For behavior prediction, we need past history of the agent, dynamics of other entities and semantic scene info. The paper does not specifically tackle the problem of motion planning. Rather it still focuses on the prediction of a target entity. This target entity could be ego car or other cars. does not explicitly perform prediction of other agents.
This is to be differed from the planning-centric ChauffeurNet. For motion planning, collision should be explicitly modeled.
The main novelty of this paper seems to be in the semantic map encoding into a 20-channel pseudo-map.
The rest of the paper is not well written. Lots of details are left out and the main body of the paper only have 8 pages for CVPR.
Key ideas
- Input representation:
- Semantic map in RGB image with 3 channels - Entity representation: ego entity has 7 channels CenterNet-like, one heatmap for (x, y), and v, a and covariance matrix norms. Other entities are also encoded in another 7 channels. Only the center of the bboxes have values.
- Dynamic contexts: 3-ch RGB image with all oriented bboxes colored by the class. Also contains traffic light by masking out road connections.
- This representation can be easily augmented with additional information, such as TSR or pedestrian guestures.

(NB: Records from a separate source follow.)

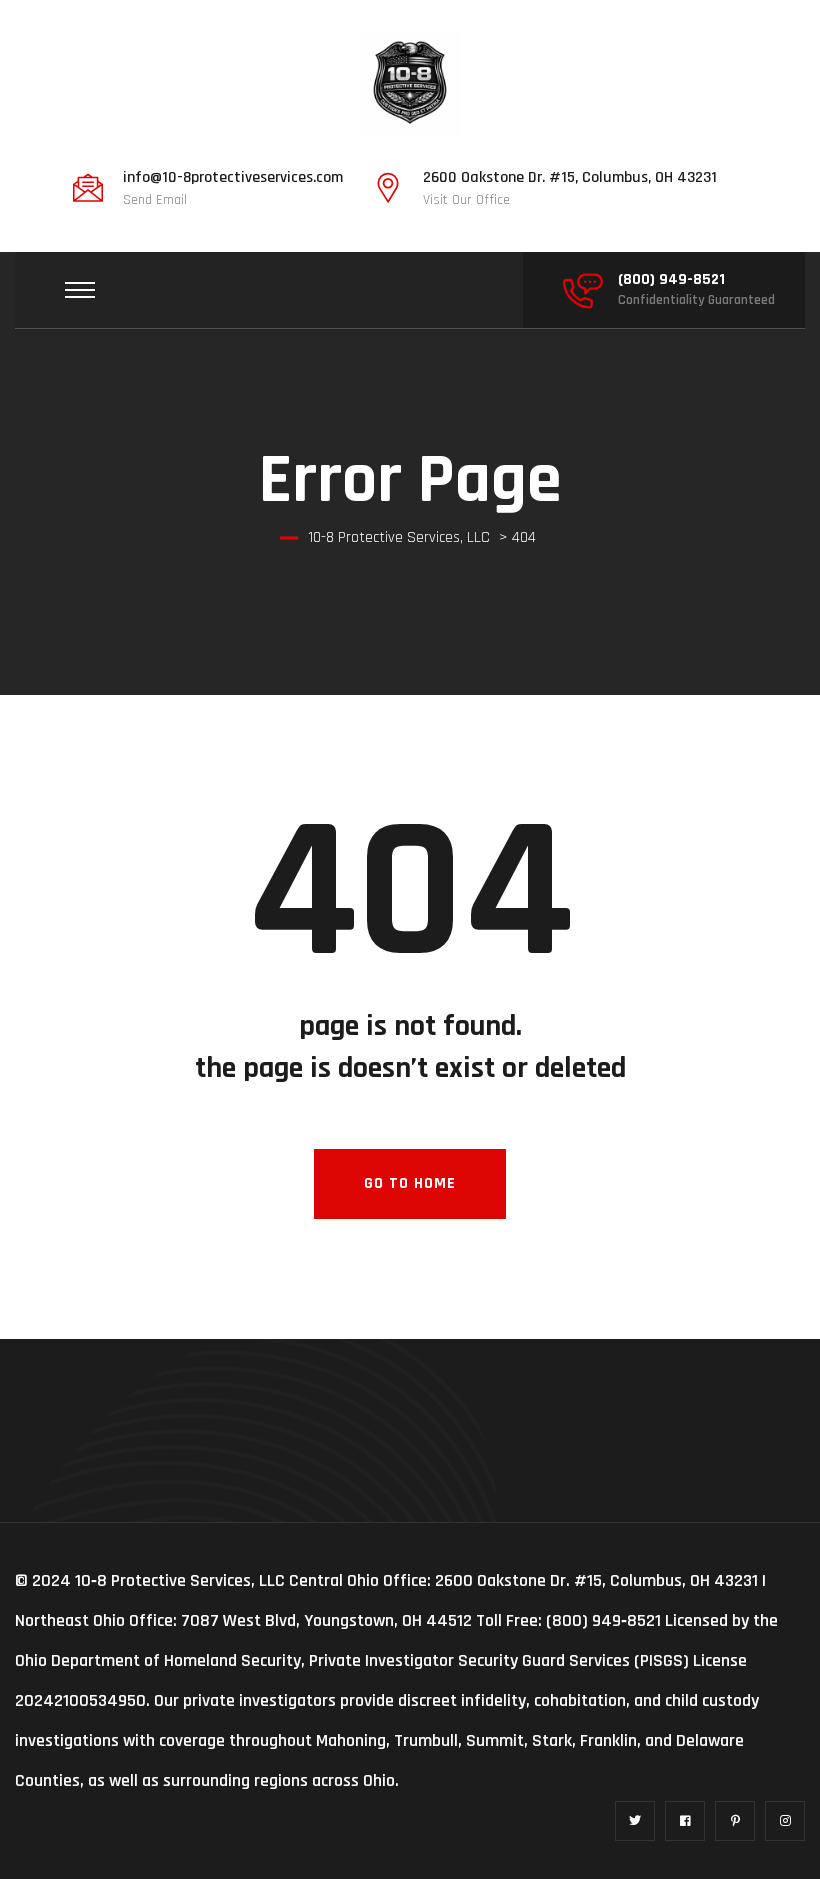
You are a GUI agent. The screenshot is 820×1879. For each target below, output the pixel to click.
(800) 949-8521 (671, 280)
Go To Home (410, 1183)
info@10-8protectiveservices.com (233, 178)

- Multi-model output. To address exchangeability and collapse of modes, a latent variable z is introduced. –> Why can latent variable help? This exchaneability issue can be solved by using a fixed set of anchors, as in MultiPath.
Technical details
- Normalize by 99th percentile to avoid outliers.
Notes
- Industry favors decoupled pipelines. This gives better modularity and leads to better engineering management. Academia seems to like end-to-end system. This seems to decouple the publications from Waymo, Zoox or especially from Uber ATG.